#### [SUPPLIED INFORMATION]
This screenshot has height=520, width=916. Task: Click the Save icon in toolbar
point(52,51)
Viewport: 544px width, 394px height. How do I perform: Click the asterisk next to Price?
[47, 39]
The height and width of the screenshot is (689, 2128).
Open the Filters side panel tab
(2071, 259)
---
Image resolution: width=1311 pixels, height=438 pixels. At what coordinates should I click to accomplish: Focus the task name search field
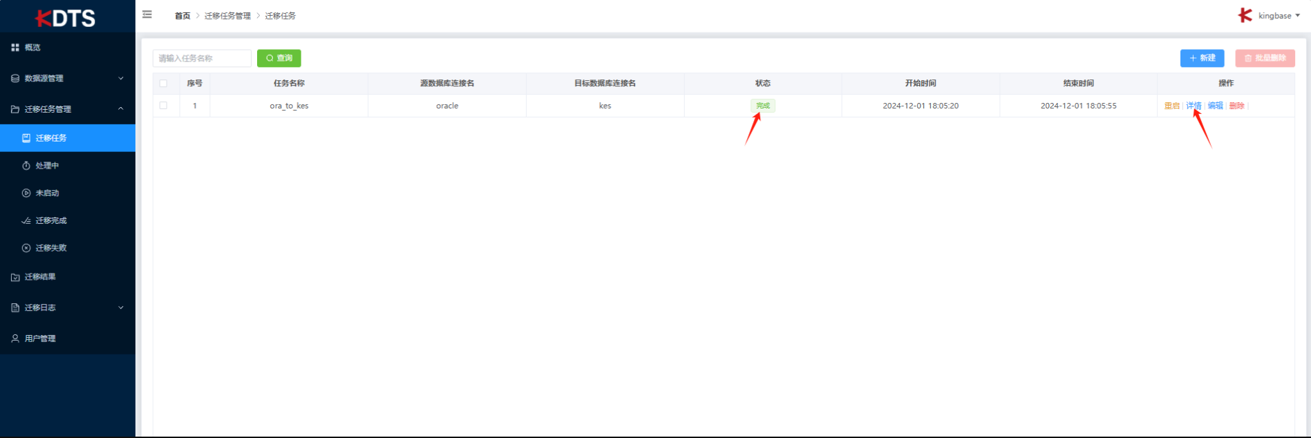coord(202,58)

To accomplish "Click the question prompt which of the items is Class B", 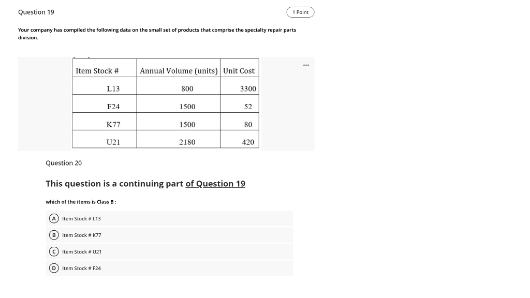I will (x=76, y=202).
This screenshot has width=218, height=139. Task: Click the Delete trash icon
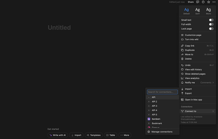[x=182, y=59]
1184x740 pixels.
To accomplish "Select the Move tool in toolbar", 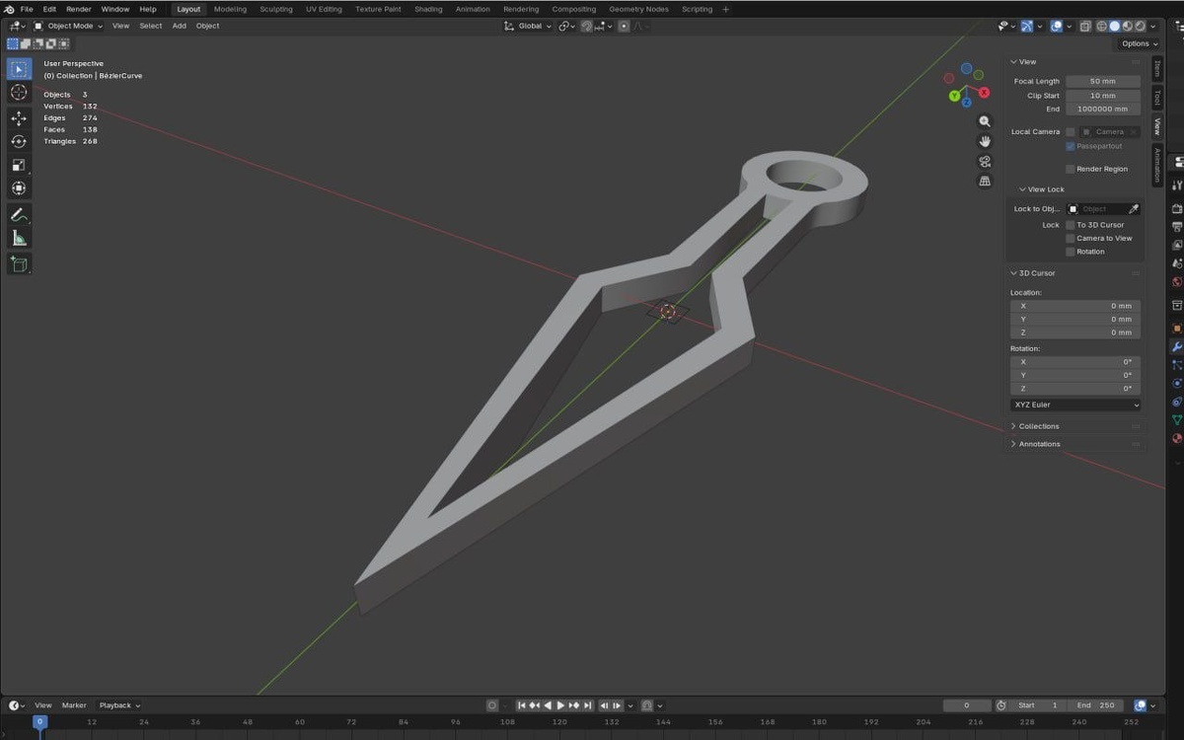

#### [ABOUT THIS EXERCISE]
Above are some records. Reproduce the lines from the one with "This screenshot has width=218, height=139." down to the one with "the Move tool", keeping both, and leave every picture out.

#### [TASK ANSWER]
This screenshot has width=218, height=139. Task: Click the Delete trash icon
[x=182, y=59]
1184x740 pixels.
To accomplish "Select the Move tool in toolbar", 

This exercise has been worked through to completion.